--- TRECHO DO DOCUMENTO ---
Nesta imagem aparece a autora da cronica e o argentino que se sentou ao lado dela para tirar uma foto na casa de tango

Ontem arrumei meus álbuns de fotos antigos. Datei aqueles que restavam suspensos no tempo, organizei todos por ordem cronológica. Matei as saudades de umas poucas viagens fantásticas relendo as histórias redigidas à mão no entorno das fotos, relembrei com a ajuda de mapinhas rascunhados por mim mesma geografias a tempo esquecidas... Tem sensações que só um álbum permite usufruir. Este hábito preguiçoso que adquiri com o tempo, de voltar de viagem e deixar meio abandonadas na nuvem todas as fotos digitais que tirei, matou parte do meu prazer de viajar.

Do ano em que migrei para a fotografia digital, restou apenas uma foto, destas tiradas por um fotógrafo profissional em uma casa de espetáculos, envolta em uma capinha de papel couché branco decorada com o nome da casa. É de 2006 o único testemunho analógico da minha vida de turista destes últimos 17 anos. As fotos digitais desta viagem estão tão bem guardadas que vai demorar um tempo para encontrá-las. Os nomes dos locais e pessoas que conheci, mas não registrei, já esqueci há tempos.

Abro a capinha de papel, da casa de tango “El Querandi”, e encontro um casal sorridente fazendo um brinde ao fotógrafo. Eu e um distinto cidadão argentino, que não tenho a menor idéia de quem seja. E desato a rir das memórias que jorram, irreverentes. 

Neste ano resolvi, como mulher independente que sou, viajar sozinha pela Argentina. Revisitei Buenos Aires e lá resolvi fazer um programa de turista: fui a um restaurante com show de tango. Cheguei cedo para pegar um bom lugar, mas ao que parece show de tango é para casais e grupos. A única mesinha de um lugar ficava atrás da única coluna, e foi lá que me colocaram. Sem possibilidade de troca.

--- TAREFA 1 ---
Reescreva de forma mais concisa o parágrafo da crônica iniciado por “Do ano em que migrei para a fotografia digital”, mantendo seus fatos principais.
--- TAREFA 2 ---
Traduza para o inglês a seguinte frase da crônica: “Tem sensações que só um álbum permite usufruir.”
--- TAREFA 3 ---
Reproduza fielmente o trecho da crônica que começa em “Abro a capinha” e termina em “possibilidade de troca.”.

--- INFORMAÇÕES FORNECIDAS ---
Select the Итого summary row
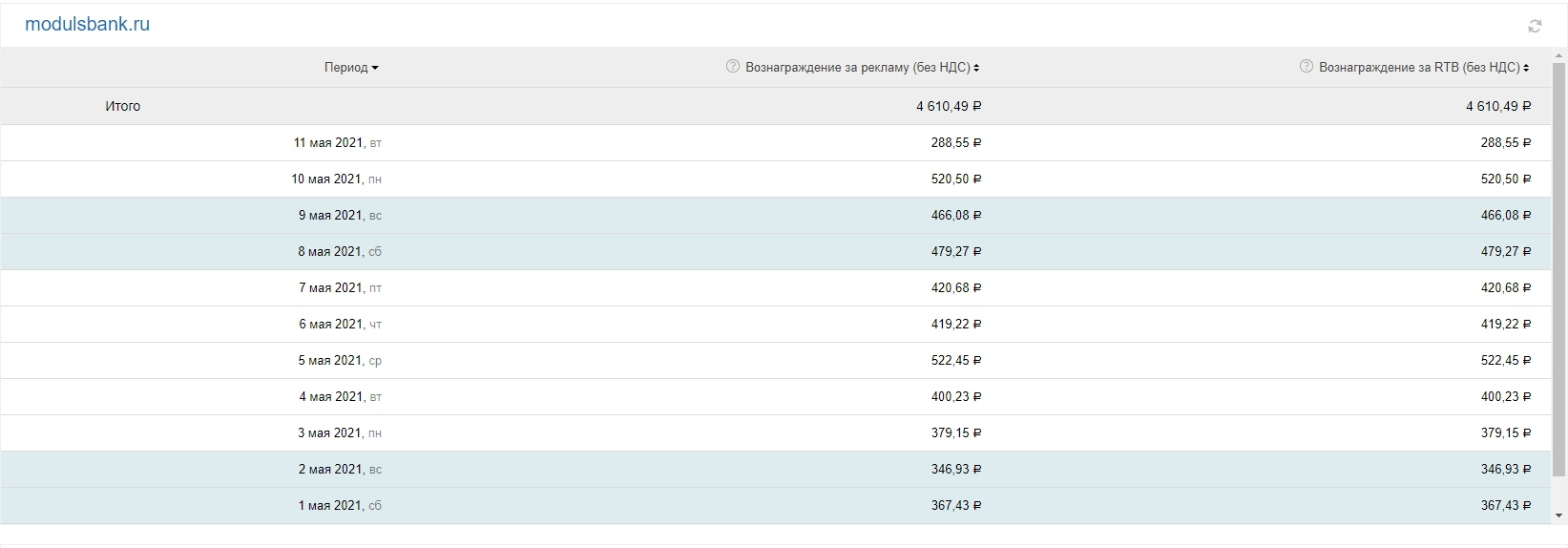This screenshot has width=1568, height=548. [776, 106]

--- RESPOSTA DO EXERCÍCIO 1 ---
Do ano em que passei à fotografia digital, sobrou apenas uma foto, tirada por um fotógrafo profissional em uma casa de espetáculos e guardada em uma capinha de papel couché branco com o nome da casa. Datada de 2006, é o único registro analógico das minhas viagens nos últimos 17 anos. As fotos digitais dessa viagem estão tão bem guardadas que levará tempo para encontrá-las, e os nomes dos locais e das pessoas não registrados já foram esquecidos há muito.

--- RESPOSTA DO EXERCÍCIO 2 ---
There are sensations that only an album allows one to enjoy.

--- RESPOSTA DO EXERCÍCIO 3 ---
Abro a capinha de papel, da casa de tango “El Querandi”, e encontro um casal sorridente fazendo um brinde ao fotógrafo. Eu e um distinto cidadão argentino, que não tenho a menor idéia de quem seja. E desato a rir das memórias que jorram, irreverentes. 

Neste ano resolvi, como mulher independente que sou, viajar sozinha pela Argentina. Revisitei Buenos Aires e lá resolvi fazer um programa de turista: fui a um restaurante com show de tango. Cheguei cedo para pegar um bom lugar, mas ao que parece show de tango é para casais e grupos. A única mesinha de um lugar ficava atrás da única coluna, e foi lá que me colocaram. Sem possibilidade de troca.